Ransomware attacks on family offices are on the rise.
- Wealthy families' money management offices, known as family offices, have become attractive targets for hackers due to their small staffs and significant funds.
- But a growing fear of cyberattacks has not translated into better defenses.
- According to a recent survey, only about one-third of family offices have well-developed cyber risk management processes.
The original article was published in CNBC's Inside Wealth newsletter with Robert Frank, providing a weekly guide for high net worth investors and consumers. To receive future editions, subscribe and have them delivered directly to your inbox.
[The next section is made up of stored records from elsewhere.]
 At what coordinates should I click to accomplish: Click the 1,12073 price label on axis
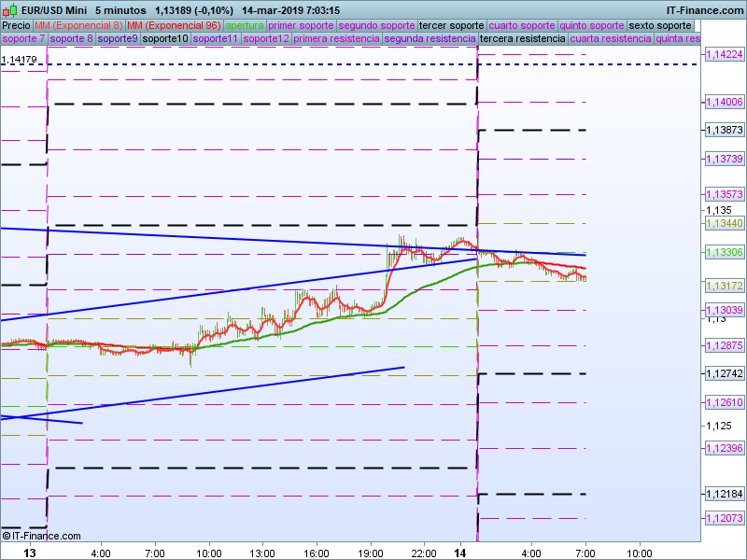pos(724,517)
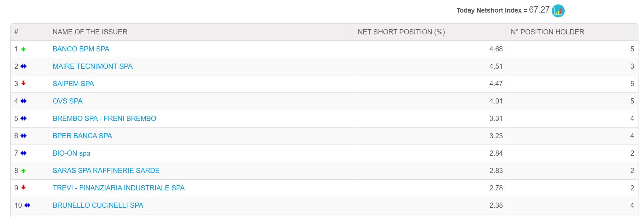
Task: Click green up arrow beside rank 1
Action: (x=24, y=49)
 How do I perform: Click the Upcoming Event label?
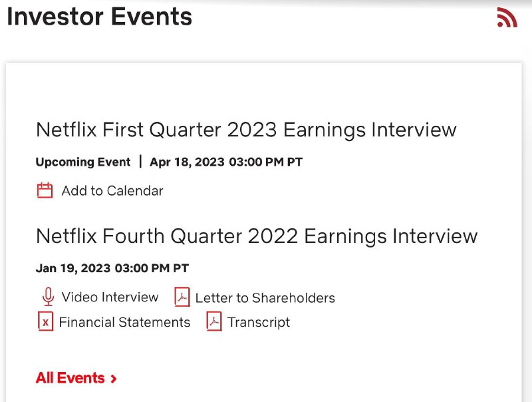pos(82,162)
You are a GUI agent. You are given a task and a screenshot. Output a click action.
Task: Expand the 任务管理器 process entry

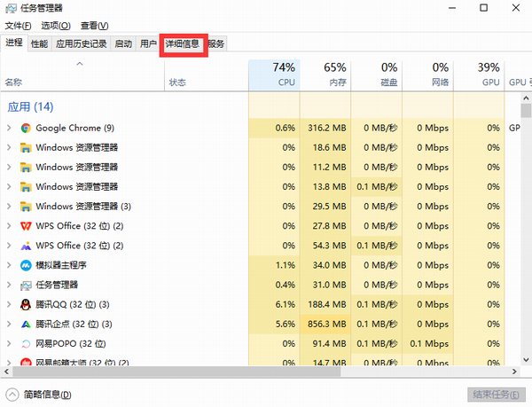tap(9, 285)
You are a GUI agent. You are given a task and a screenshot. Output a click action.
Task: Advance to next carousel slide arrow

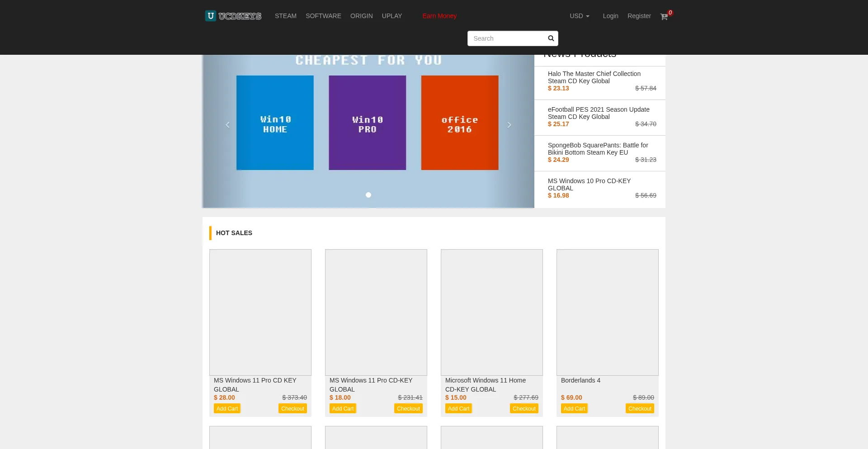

A survey reveals that family offices are increasingly targeted by cybercriminals and lack the necessary staff and technology to defend themselves.
Over 79% of North American family offices believe the likelihood of a cyberattack has significantly increased in recent years, with 25% reporting a cyberattack in 2023, up from 17% in 2020. Additionally, half of the family offices surveyed know another family office that has experienced a cyberattack.
Cybercriminals are increasingly targeting family offices due to their substantial wealth and limited staff, experts warn.
"Edward Marshall, global head of family office and high net worth at Dentons, stated that the Willie Sutton effect refers to the practice of targeting banks as they are perceived to be the most profitable."
Family offices, with limited staff and access to sensitive information, prioritize efficiency and speed over risk management, leaving them vulnerable to cyberattacks without proper technology and planning.
He stated that family offices tend to prioritize efficiency over security.
Family offices may face high costs when using in-house security teams, while third-party vendors and suppliers can pose risks from "sophisticated criminals and bad actors."
Despite the increasing concerns about cyberattacks, only a small percentage of family offices have well-developed cyber risk management processes. Only 29% of family offices believe their staff and cyber-training programs are sufficient, and less than half have upgraded or regularly updated their cyber policies.
The report stated that there is a concerning difference between the level of awareness of cybersecurity risks and the measures taken to mitigate and defend against attacks.
According to a report from EY U.S. and the Wharton Global Family Alliance, family offices should prioritize cybersecurity by focusing on the three key aspects of technological risk: hardware, software, and applications.
Instead of sending emails with sensitive information, the report advises family offices to use a website or intranet site. Additionally, the report recommends the use of password vaults and thorough vetting of technology vendors for enhanced security.
Marshall emphasized the importance of family offices adopting a more proactive approach to risk assessment, extending beyond just cybersecurity threats.
He stated that they must shift their mindset from accepting the unexpected to anticipating it.